## What you will do
Add -32 to every coordinate in the answers within the part of the data that opens with the line containing "1063x571 pixels." and closes with the line containing "Click the Priority row label", then write out that part in full, requests included, with nothing else changed.

Begin Material supplied

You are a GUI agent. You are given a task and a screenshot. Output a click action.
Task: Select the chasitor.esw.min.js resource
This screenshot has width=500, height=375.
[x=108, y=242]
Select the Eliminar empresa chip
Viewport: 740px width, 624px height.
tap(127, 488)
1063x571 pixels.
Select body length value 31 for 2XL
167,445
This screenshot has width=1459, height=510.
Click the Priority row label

End Material supplied
Begin Material supplied

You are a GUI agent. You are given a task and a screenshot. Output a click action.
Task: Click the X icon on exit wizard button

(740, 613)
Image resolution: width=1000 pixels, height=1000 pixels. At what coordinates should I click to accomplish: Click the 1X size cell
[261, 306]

End Material supplied
Begin Material supplied

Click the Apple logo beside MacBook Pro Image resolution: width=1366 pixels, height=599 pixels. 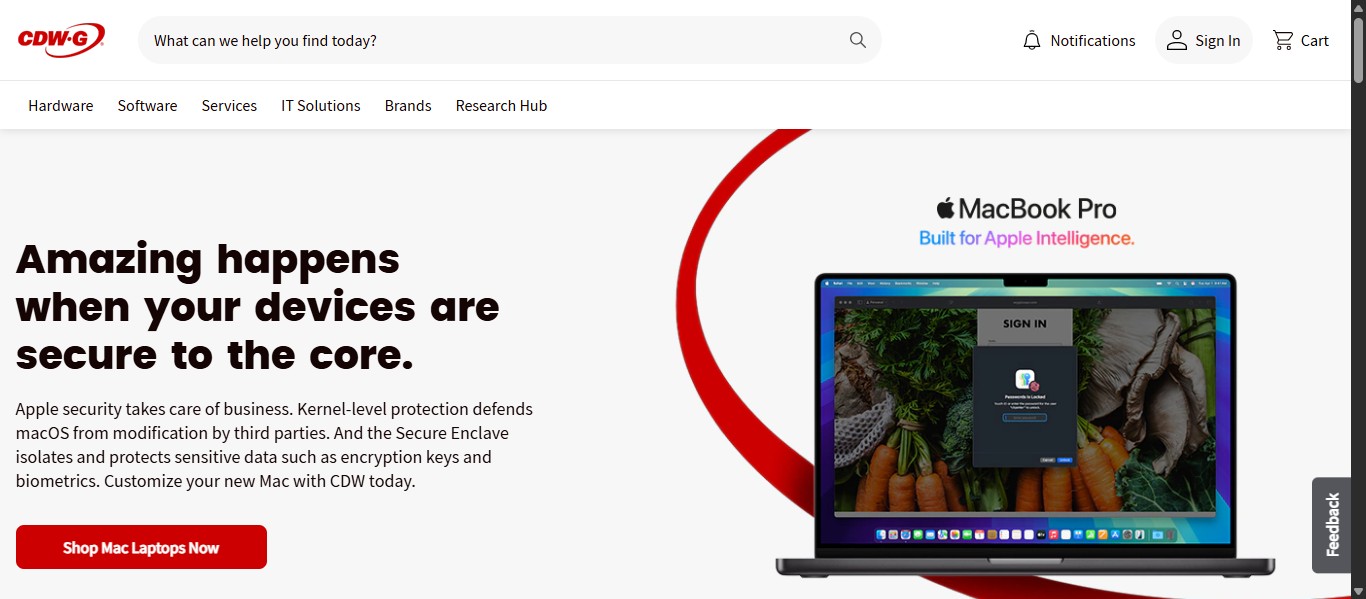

End Material supplied

## Result of the task
1063x571 pixels.
Select body length value 31 for 2XL
135,413
This screenshot has width=1459, height=510.
Click the Priority row label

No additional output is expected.